TASK DETAILS> Transcribe all the entries word for word, skipping the pictures.
-- Opening Marker --
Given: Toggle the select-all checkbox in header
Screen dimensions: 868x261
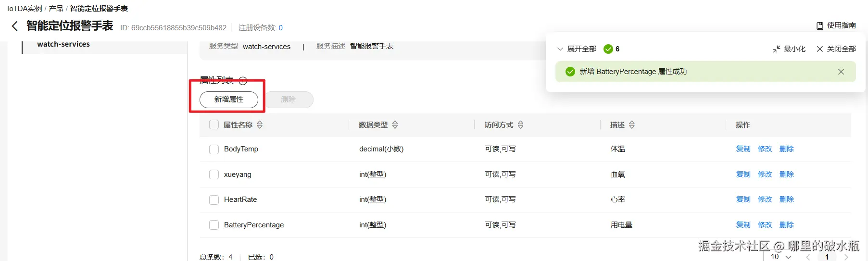Looking at the screenshot, I should pos(214,125).
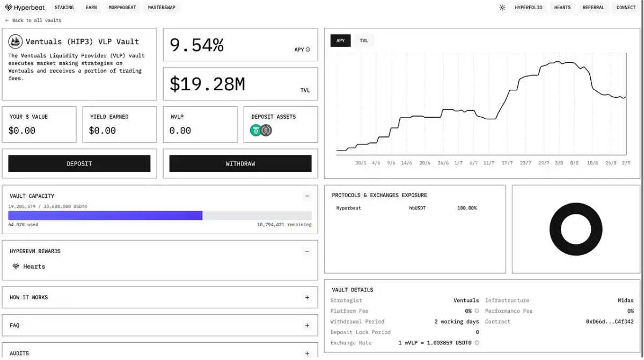This screenshot has width=644, height=360.
Task: Click the Exchange Rate info icon
Action: click(478, 343)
-- Closing Marker --
RESULT BELOW>
Given: Toggle the select-all checkbox in header
Screen dimensions: 868x261
Looking at the screenshot, I should pos(214,125).
This screenshot has width=644, height=360.
Task: Click the Exchange Rate info icon
Action: click(478, 343)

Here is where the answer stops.